For much of the past 10 years, the United States has been offering a reward of $25 million for information leading to the capture of Osama Bin Laden. Now that he has been found and killed, who, if anyone, gets the reward money?

The unsatisfying answer is that we do not know. It seems that nobody sold Bin Laden out—the government likes boasting about it when it happens, in part to encourage more people to turn criminals in for cash. But for the moment, the government is not saying whether it paid any informants.

Bin Laden sat at the top of the FBI’s most-wanted list, but it was not the FBI actually offering the reward. It was the State Department, through a special program, Rewards for Justice, that pays for information leading to the capture of terrorists. In Bin Laden’s case, the State Department pledged $25 million and the Airline Pilots Association and Air Transport Association added another $1 million each, offered to anyone who brought the government to Bin Laden.

Rewards for Justice has a track record of gaining actionable intelligence with cash prizes. So far, it has paid out more than $100 million to 60 informants and been central to the capture of Odai and Qusai Hussein, Saddam’s sons; Ramzi Yousef, convicted of the 1993 World Trade Center bombing; and others. Foggy Bottom likes publicizing the program and describing the criminals nabbed with tips from the public. But it remains otherwise tight-lipped: Almost all details about Rewards for Justice stay classified, and we do not know the recipients of any of the disbursed funds.

Tanya Powell, a spokeswoman for the State Department, confirms that the reward is no longer available, since Bin Laden is dead. But she says that the department declines to say whether anyone received part or all of the cash, or might be still be under consideration for it, because of information they supplied leading to the Pakistan raid.

How do you get a Reward for Justice? First, a U.S. “investigating agency,” such as the Defense Department or the CIA, needs to nominate the tipster. (Employees of the government, whether civilian or military, are not eligible for the reward money.) Then, an Interagency Rewards Committee examines the nomination and gives it an OK. The secretary of state has final discretion over whether to make an award and also the amount given. Though the State Department advertised a $25 million reward for Bin Laden, the total could have ended up being much higher.

So far, the Obama administration has said that initial intelligence came from Guantanamo detainees, who provided the name of Bin Laden’s most-trusted courier. The government gathered information on the courier for four years, ultimately tracking him to the Abbottabad, Pakistan, compound where they got Bin Laden. There is no chance the Gitmo detainees will get the prize money. The unanswerable question, at least for now, is whether anyone else provided actionable intelligence leading to Bin Laden.

If the government did pay the reward—perhaps to a local suspicious of the $1 million home with a security fence, no phone line, and no trash—it would be money very well-spent.
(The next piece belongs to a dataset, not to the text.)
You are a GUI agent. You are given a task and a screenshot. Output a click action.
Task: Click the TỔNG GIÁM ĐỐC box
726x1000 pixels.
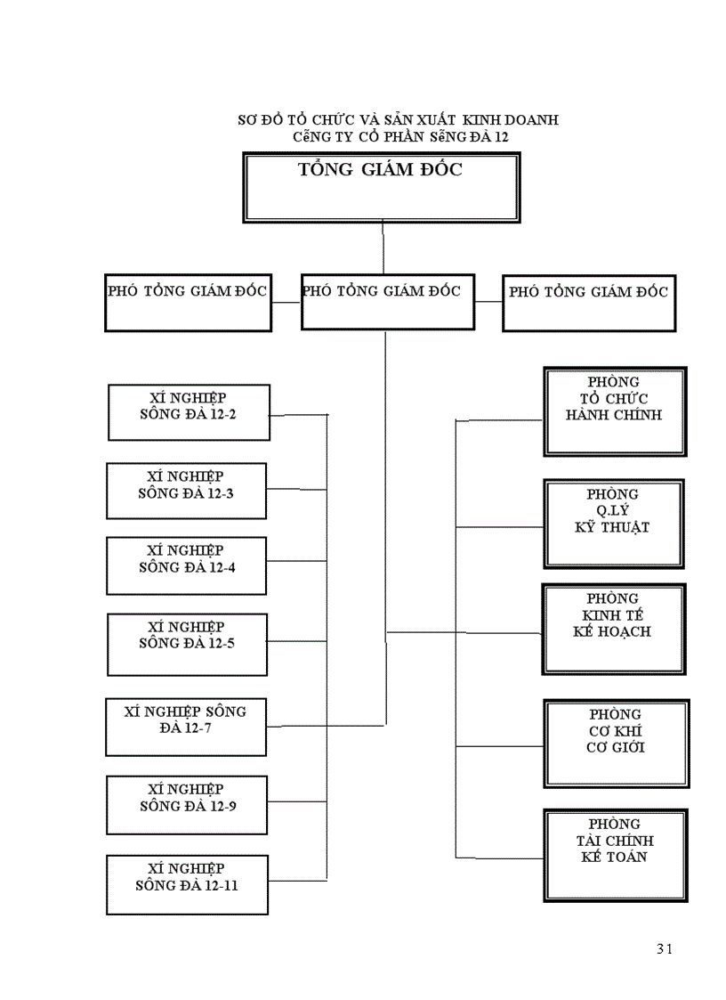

The United States has spent many billions trying to find and track Bin Laden. For instance, the New York Times reports today that the United States has been paying Pakistan “more than $1 billion a year for counterterrorism operations whose chief aim was the killing or capture of Bin Laden.” In comparison, $25 million looks like peanuts.

But as a general point, economists and crime watchers do not have much to go on when it comes to figuring out how well such programs work, dollar for dollar. As Loyola Law School professor Alexandra Natapoff puts it in her book Snitching, when it comes to terrorism, informants, and rewards, “data is simply unavailable.”

Still, the State Department describes Rewards for Justice as “one of the most valuable U.S. government assets in the fight against international terrorism.” And its tendency to hype the program and its successes at least implies that this time the United States got the bad guy the old-fashioned way.